J S Bach’s Goldberg Variations are considered to be amongst the finest music for the keyboard. Originating from a simple idea – a beautiful aria over a ground (repeating) bass – the thirty variations present the history of Baroque music in microcosm: lavish displays of modern, fashionable expressive elements of the high Baroque, with just a hint of Classical idealism, together with magnificent structure and formal beauty. There are dances and canons, riddles and doodles, lightning flashes and filigree arabesques. Not until Beethoven’s Diabelli Variations was a similar work conceived on such a scale. Li-Chun’s performance was vibrant, colourful and absorbing, showing a deep understanding of the structure, voicing and contrasting and varied material contained within the movements. The opening Aria was played with a spare elegance while the livelier variations were bright, poised and nimble. The slower variations were almost romantic with warm legato and sensitive dynamic shading. Li-Chun revealed herself to be a sympathetic and intuitive Bach player, and it was clear from her performance that she feels great affection for this music.
During the interval the audience were invited to vote for the pieces we wanted to hear in the second half. The choices included Schumann’s ‘Carnaval’, Debussy’s ‘Clair de Lune’ and a handful of Chopin’s Nocturnes. In the event, Li-Chun played a triptych of works by Handel, including the variations known as The Harmonious Blacksmith, Mendelssohn’s ‘Variations Serieuses’, which tied in nicely with the Goldbergs, and Debussy’s ‘Claire de Lune’ and ‘Feux d’artifice’. Here she proved the breadth of her technique and musicality, a sensitive yet muscular pianist who is equally at home in Baroque repertoire as the late nineteenth-century. In ‘Claire de Lune’, for example, she revealed some interesting bass highlights, which are not always made apparent by pianists who prefer to focus on the melody in the treble. Her playing had a lovely lucidity which brought a special clarity to Debussy’s writing, something that it not easy to do.
Definitely ‘one to watch’, I very much look forward to hearing Li-Chun again when she next visits London.
Li-Chun Su kindly completed my Meet the Artist interview:
Who or what inspired you to take up the piano and pursue a career in music?
The piano chose me. We had a piano at home. I love the piano and playing beautiful music so much. It happened without making a clear decision.
Who or what were the most important influences on your musical life and career?
My teacher Gabor Paska, living in Berlin and supportive friends.
What have been the greatest challenges of your career so far?
Four Liszt Concertos in one concert and Bach’s well-Tempered-Clavier Book I in one concert.
Which performances/recordings are you most proud of?
The live concert recording of 2009 at the musical instruments museum in Berlin. I played Bach’s Well-Tempered-Clavier Book I for the first time without an intermission and almost achieved perfection in day.
Which particular works do you think you perform best?
Difficult to say. Time by time it changes.

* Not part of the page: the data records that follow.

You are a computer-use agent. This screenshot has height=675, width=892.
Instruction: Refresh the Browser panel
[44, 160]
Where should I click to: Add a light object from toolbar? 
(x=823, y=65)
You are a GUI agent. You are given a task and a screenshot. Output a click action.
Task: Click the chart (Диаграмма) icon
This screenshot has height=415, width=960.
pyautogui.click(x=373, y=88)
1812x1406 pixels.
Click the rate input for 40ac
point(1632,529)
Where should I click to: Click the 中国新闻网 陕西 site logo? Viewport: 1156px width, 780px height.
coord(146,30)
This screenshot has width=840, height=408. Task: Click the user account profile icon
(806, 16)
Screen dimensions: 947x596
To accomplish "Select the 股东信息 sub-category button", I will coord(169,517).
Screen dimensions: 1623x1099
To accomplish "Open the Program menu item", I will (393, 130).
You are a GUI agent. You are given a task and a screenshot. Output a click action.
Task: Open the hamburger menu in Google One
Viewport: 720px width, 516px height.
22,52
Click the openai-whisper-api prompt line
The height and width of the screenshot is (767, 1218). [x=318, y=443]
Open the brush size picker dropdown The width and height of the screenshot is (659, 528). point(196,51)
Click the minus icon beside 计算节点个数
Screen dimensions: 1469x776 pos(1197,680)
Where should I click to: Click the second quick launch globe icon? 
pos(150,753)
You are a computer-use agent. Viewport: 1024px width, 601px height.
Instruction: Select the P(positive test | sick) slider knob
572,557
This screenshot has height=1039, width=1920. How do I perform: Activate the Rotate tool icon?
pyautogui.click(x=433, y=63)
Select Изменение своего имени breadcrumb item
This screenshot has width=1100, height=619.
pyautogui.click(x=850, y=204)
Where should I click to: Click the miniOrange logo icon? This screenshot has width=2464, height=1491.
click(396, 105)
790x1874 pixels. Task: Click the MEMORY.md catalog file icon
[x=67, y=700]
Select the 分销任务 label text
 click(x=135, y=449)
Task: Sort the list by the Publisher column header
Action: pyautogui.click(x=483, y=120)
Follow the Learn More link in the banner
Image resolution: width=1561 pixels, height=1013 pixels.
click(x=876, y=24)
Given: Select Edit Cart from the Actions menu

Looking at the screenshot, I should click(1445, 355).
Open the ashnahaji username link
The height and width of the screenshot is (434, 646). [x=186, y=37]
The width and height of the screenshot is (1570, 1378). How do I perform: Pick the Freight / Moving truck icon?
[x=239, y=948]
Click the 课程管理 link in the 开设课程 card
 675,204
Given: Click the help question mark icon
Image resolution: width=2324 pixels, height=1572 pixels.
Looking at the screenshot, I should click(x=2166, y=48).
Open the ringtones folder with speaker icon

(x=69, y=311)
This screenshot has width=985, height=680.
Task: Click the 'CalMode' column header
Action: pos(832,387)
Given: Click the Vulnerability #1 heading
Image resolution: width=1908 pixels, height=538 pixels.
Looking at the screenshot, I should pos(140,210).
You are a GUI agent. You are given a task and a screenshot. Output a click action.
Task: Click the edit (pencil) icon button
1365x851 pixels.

How do you make your repertoire choices from season to season?
I have usually instinct to sniff out what I want and need to play.
Do you have a favourite concert venue to perform in and why?
A lot of places. It is like making friends. I feel comfortable with some people, and some less.
Favourite pieces to perform? Listen to?
One nocturne by Chopin. I always play it after a good concert evening as an encore.
What is your most memorable concert experience?
I remember well almost every concert
What do you consider to be the most important ideas and concepts to impart to aspiring musicians?
A love for the music.
What is your idea of perfect happiness?
A calm and confident feeling.
What is your most treasured possession?
My passion for life.
What do you enjoy doing most?
The process of making a thing come true.
What is your present state of mind?
A native of Taiwan, Li-Chun Su received her musical training in Taipei and Berlin. She graduated from the Berlin University of Arts with the Konzertexsamen, the highest degree in graduate courses. She has studied with Tsia-Hsiuai Tsai, Laszlo Simon, Martin Hughes, Gabor Paska and Mitzi Meyerson.
Li-Chun Su took first prize in the Felix Mendelssohn-Bartholdy Competition and in the Artur Schnabel Competition in 2007. In 2008 she was awarded the first prize in the Porto International Piano Competition in Portugal. She has had numerous invitations to perform across Asia, Europe and South America.